I love the one who loves to practice.
It can rob people really the wrong way,
but now you understand why it is said in this way.
This is the love that that choice, that deep choice in you.
Okay, you're a partner.
Now we can go.
We are here at this practice.
We are not against each other.
We are supportive of each other and we play this game.
I need your attention.
I need your presence.
I can't have you check out.
And there is this infinite game that we play
that might finish at a certain moment
but it just actually changes its face.
It never finishes.
I love it.
And I feel obligated to raise an example of relational dynamics that's outside of romance,
which is, of all things, The Grateful Dead, a good friend who's an amazing punk rock musician
encouraged me to listen to The Grateful Dead.
I didn't have an aversion to it, but I didn't have a tendency to want to play.
Now I really like it.
I don't know if I'm like into it, but I really like it.
So I watched a few documentaries about The Grateful Dead.
They come from my hometown.
They used to hang out at a music store near where I grew up.
They were around until they weren't.
Even went to some shows.
In this documentary about the Grateful Dead,
they talk about the amazing chemistry that this band had.
Just the amazing chemistry and why people literally followed them around the world.

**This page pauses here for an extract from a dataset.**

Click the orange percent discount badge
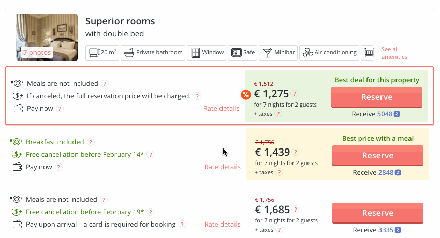The width and height of the screenshot is (440, 238). click(245, 95)
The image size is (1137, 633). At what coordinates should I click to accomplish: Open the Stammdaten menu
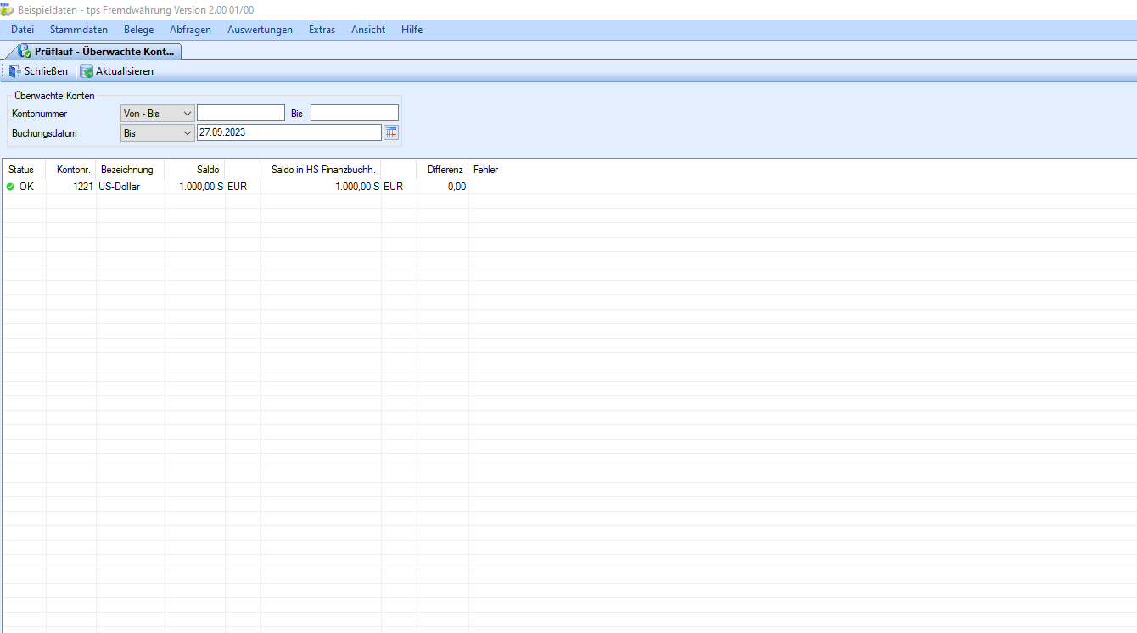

And then they talk about why it's,
it suffered, why the chemistry fell apart at a certain point, and then maybe was restored.
And it was one word.
They asked what happened.
He said, cocaine.
But then what they said next was cocaine made people very focused on their own goal-directed
behavior.
And even though everyone was playing together and they all knew the songs and they were
paying attention, someone or several people were kind of vying for.
for something that was more about them as opposed to the chemistry and dynamics.
Because cocaine is mainly a dopamine-related thing,
it just kind of speaks to the fact that if we lean too hard into,
it's not just about like me thinking,
but in terms of like advancement, like got to get to this place,
the group doesn't necessarily move forward.
And so we need leaders,
but it's more like this dynamic subordination
where there's like a flock of birds,
moving forward and then one replaces.
And I feel like in any kind of relationship,
whether or not it's two or more in a work situation
or maybe even romantic relationship between two people,
that there's some sense of this kind of subordinating the eye.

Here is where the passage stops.